Cosby Accuser Andrea Constand Speaks Out On NBC's 'Dateline'
RACHEL MARTIN, HOST:
Andrea Constand, the woman whose sexual assault accusations led to Bill Cosby's conviction, is breaking her silence. Constand accused Cosby of drugging and molesting her in 2004. She's one of dozens of women to accuse the comedian of sexual assault. The former Temple University basketball administrator has stayed quiet about the case for years. Now she is sitting down with "Dateline NBC's" Kate Snow for a special that airs tonight. Snow won an Emmy for her interviews with Cosby accusers in 2015, and she joins us now. Kate, thanks for being here.
KATE SNOW: Good morning.
MARTIN: Andrea Constand has not spoken publicly before. Why now, do you think?
SNOW: For 13 years she hasn't spoken publicly, Rachel. I think now because of the verdict, she and her lawyers felt that she could finally tell her story in full. And she wanted to do it, she told me, to help other women, not just those who make accusations against Bill Cosby - there are about 60 women who still have allegations against him - but also every man or woman out there who might have a story like hers who hasn't felt able to tell it yet. She wants to inspire others.
MARTIN: You talk directly with her about what happened on the night that she was assaulted by Bill Cosby. And we're going to play a clip of your interview. Can you set this up for us?

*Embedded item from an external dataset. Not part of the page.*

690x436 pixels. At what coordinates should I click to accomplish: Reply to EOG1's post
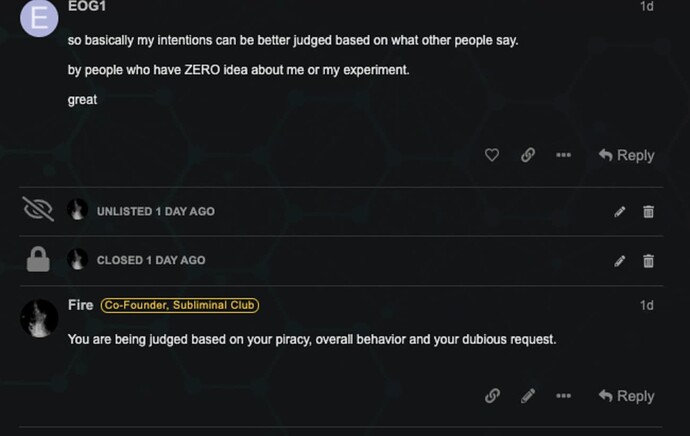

SNOW: Yeah. In 2004, Andrea, as you mentioned, was operations manager for the Temple University women's basketball program in Philadelphia. And Bill Cosby was a famous Temple alum and supporter. At the time, she was anxious about making a career move, and Cosby had been mentoring her and he invited her to his home to discuss her plans. She later testified in court that Cosby offered her something, some pills, to help her relax. And within a half hour of taking them, she started slurring her words. She says she couldn't walk. Cosby helped her to a couch and assaulted her.
(SOUNDBITE OF TV SHOW, "DATELINE NBC")
SNOW: What is your mind saying?
ANDREA CONSTAND: My mind is saying, move your hands, kick. Can you do anything? I don't want this. Why is this person doing this? And me not being able to react in any specific way. So I was limp. I was a limp noodle.

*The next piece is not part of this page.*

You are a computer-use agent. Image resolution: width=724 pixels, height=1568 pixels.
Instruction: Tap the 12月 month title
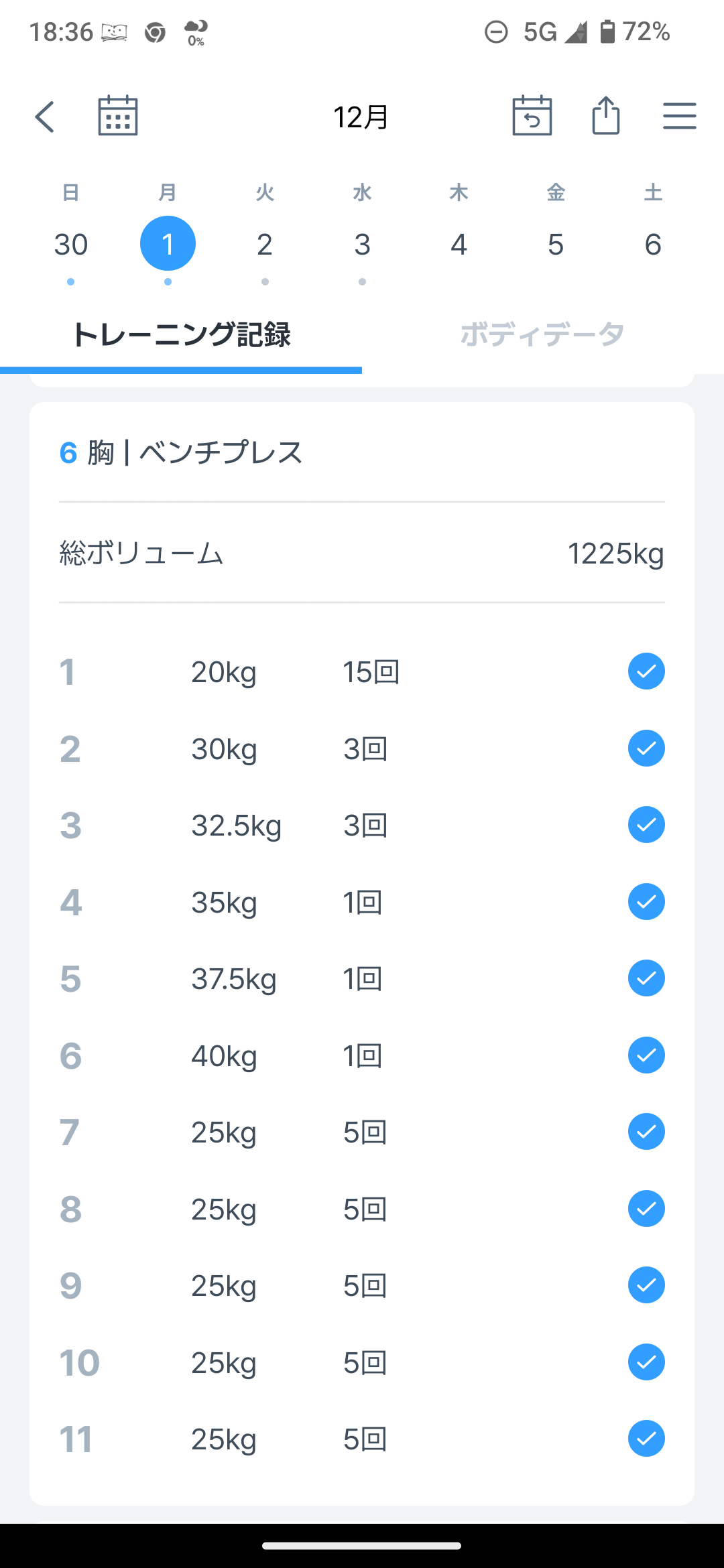(x=361, y=117)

MARTIN: You also spoke with Andrea Constand's mother and four other women who have accused Bill Cosby, as part of this special. What else struck you about those conversations?
SNOW: Those four other women, Rachel, are women who testified. The judge in this latest trial, the second criminal trial, allowed five women to testify. Four of them sit with me and talk about why they did that. They did it for Andrea, and they see her as a hero. I think what's striking about her description that you just heard is she talks about little details, and they they've stuck with me. After the attack, she wakes up and he offers her breakfast. He gives her a muffin and a cup of tea. And she can't process what had happened. She drives herself home. She takes a shower in tears. And then as a lot of people can probably relate to she goes to work, and she doesn't tell anyone because she's ashamed, which is what a lot of survivors will tell you happens. She feels ashamed of what happened, and she feels no one will believe her. It's Dr. Huxtable, she said to me, who's going to believe her?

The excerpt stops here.